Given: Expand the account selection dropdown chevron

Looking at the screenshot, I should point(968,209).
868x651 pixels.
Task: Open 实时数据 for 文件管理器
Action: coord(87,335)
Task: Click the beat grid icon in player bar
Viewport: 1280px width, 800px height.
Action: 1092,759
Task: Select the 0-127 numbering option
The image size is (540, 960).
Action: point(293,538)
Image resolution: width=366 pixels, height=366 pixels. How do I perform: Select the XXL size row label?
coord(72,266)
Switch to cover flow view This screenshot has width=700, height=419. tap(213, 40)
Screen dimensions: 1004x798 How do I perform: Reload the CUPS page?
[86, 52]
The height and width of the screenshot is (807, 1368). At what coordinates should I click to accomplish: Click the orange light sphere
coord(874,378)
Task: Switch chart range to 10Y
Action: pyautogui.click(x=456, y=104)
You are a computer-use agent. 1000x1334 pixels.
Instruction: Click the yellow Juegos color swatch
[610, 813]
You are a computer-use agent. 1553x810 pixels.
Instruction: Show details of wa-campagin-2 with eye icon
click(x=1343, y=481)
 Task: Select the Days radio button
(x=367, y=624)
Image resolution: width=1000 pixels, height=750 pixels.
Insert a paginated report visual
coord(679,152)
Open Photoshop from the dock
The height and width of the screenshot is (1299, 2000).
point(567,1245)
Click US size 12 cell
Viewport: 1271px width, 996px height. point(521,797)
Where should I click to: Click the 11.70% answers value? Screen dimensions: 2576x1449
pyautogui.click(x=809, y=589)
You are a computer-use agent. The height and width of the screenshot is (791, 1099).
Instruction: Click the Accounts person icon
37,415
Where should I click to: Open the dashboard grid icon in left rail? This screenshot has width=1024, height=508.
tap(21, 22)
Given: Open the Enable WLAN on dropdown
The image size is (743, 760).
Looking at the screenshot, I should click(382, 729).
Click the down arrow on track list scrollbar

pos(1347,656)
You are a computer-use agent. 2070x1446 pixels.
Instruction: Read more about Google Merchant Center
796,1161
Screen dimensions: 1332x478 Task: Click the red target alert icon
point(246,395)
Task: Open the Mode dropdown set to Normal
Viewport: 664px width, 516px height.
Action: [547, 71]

++++++++++

Copy out the lines of the data where the string "computer" occurs.

** WORKED SOLUTION **
You are a computer-use agent. 1000x1334 pixels.
You are a computer-use agent. 1553x810 pixels.
You are a computer-use agent. The height and width of the screenshot is (791, 1099).
You are a computer-use agent. 2070x1446 pixels.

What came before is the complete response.